By Tom Henderson • Staff Writer • 

Hard-line Republican outpolls moderate foe

Former State Rep. Jim Thompson switched from a Republican to an Independent in hopes of regaining his former District 23 House seat. He pledged a return to bipartisanship and civility in politics, which he said the firebrand incumbent had eschewed.

But voters remained with Rep. Mike Nearman, the hard-liner who wrested the seat from Thompson two years ago in a bitterly fought GOP primary.

In virtually complete returns Wednesday morning, Nearman was leading Thompson 16,869 to 11,992 or 52.76 percent to 37.51, with two minor party candidates claiming the spoils.

Thompson spent election night at his home in Dallas, and released a statement when it was clear he was going down to defeat.

“We are disappointed by the outcome, but the people have spoken,” he said. “No matter how much voters complain about the two-party system in our elections, it is tough to overcome.

I want to thank all the people who stood with me in the race. I am holding my head up high with a race well run. No matter what, this will always be ‘Oregon, My Oregon,’ and I wish her people the best.”

Although Nearman prevailed handily in the end, he said he never took victory for granted.

“I wasn’t sure my victory was all that secure,” he said, speaking from his home in Independence. “A group calling itself the Real Mike Nearman Committee spent a lot of money against me, and that’s what had me worried.”

Members of the committee collected $65,000 from four public employee unions for ads blasting Nearman. Service Employees International Union Local 503 contributed $40,000, and the Oregon Education Association, American Federation of Teachers and the American Council of State, Federal and Municipal Employees added lesser amounts.

“I’m glad public employee unions wasted money trying to get me out, and didn’t have that money to spend on other things,” Nearman said.

Thompson represented the district for two terms before being unseated by Nearman. While Thompson campaigned as a link to a more civilized era in the Legislature, the fiery Nearman positioned himself as a safeguard against Oregon becoming a one-party state.

When state Rep. Lane Shetterly stepped down in 2004 to head the Oregon Land and Conservation and Development Commission, Thompson was chosen by the Republican Party to fill his unexpired term.
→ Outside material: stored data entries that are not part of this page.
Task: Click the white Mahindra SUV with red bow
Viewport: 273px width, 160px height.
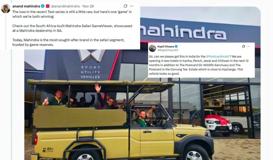Action: tap(218, 122)
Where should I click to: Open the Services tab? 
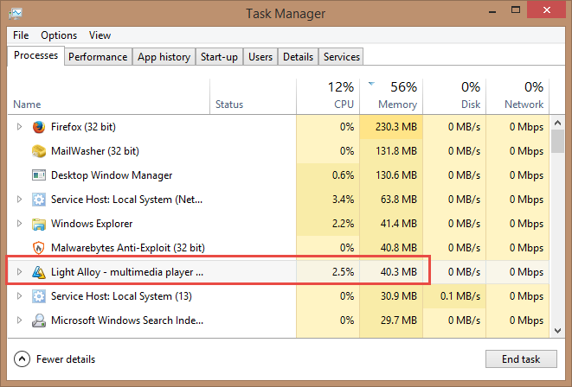click(x=341, y=57)
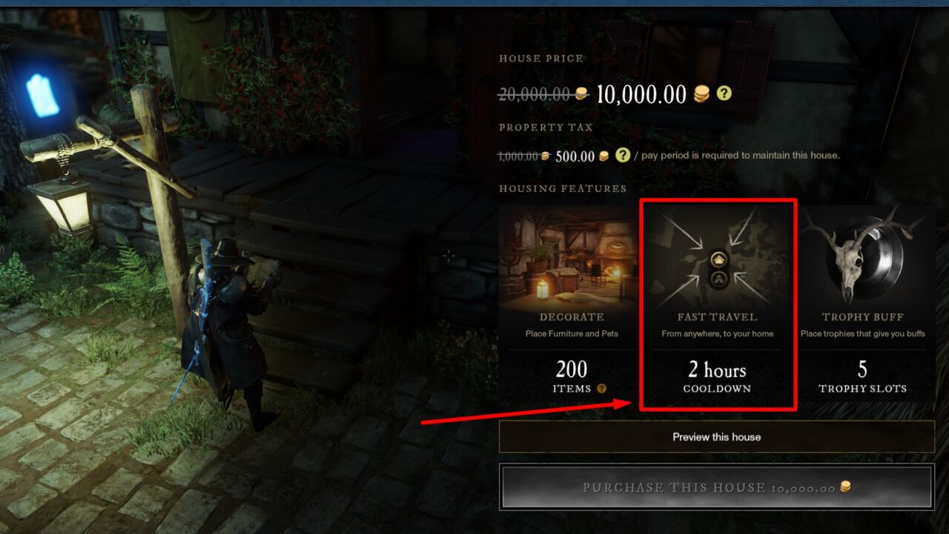Click the help icon beside ITEMS label

pyautogui.click(x=601, y=389)
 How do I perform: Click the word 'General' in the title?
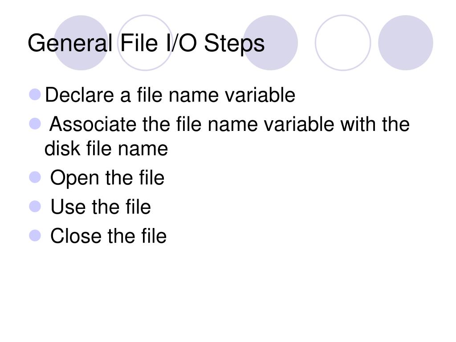click(70, 43)
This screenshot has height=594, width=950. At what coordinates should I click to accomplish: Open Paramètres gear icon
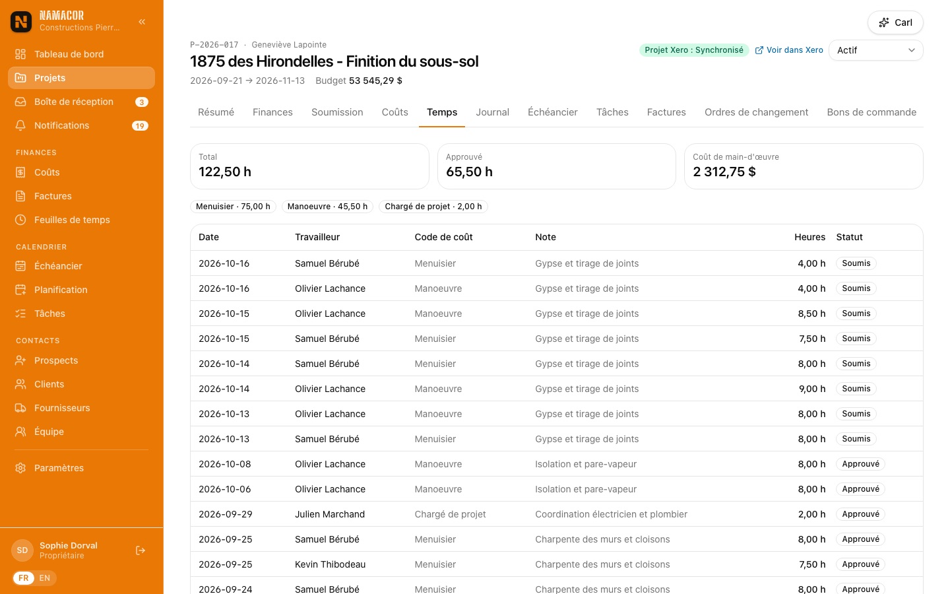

The Dallas resident was one of five House candidates in the 2004 Republican primary, but lost to Brian Boquist.

When Boquist mmoved to the Oregon Senate in 2008, Thompson won the Republican primary, and later the general election, in House District 23. He was re-elected in 2010 and 2012.

Nearman is a software engineer. Before being elected to the Legislature, he served as chairman of the Polk County Republican Party.

He serves on the board of Oregonians for Immigration Reform, which takes a hard line stance on immigration.

Shortly after joining the Legislature, Nearman got into a tiff with Boquist, whose Senate district encompasses House Districts 23 and 24. Boquist ended up filing a complaint with the Oregon Ethics Commission.

The commission found Nearman had violated Oregon election law by providing incomplete employment information on his Statement of Economic Interest. But he avoided a fine by filing an amended statement.

A Department of Justice investigation into alleged wrongdoing by Nearman’s campaign was closed Nov. 4. Department spokesman Ellen Klem told the Salem Statesman Journal no wrongdoing had been found.

Nearman makes the media a frequent target, particularly the Statesman Journal. He accused the Department of Justice of “colluding” with the newspaper against him.

“I guess that’s what happens to people who stand up to public employee unions and the media,” he said. “Trump’s victory backs me up with what I have been saying about the media rigging the election.”

As for his conflict with Boquist, Nearman said he is exploring the option of challenging his political nemesis for the state Senate when his seat comes up again in 2020.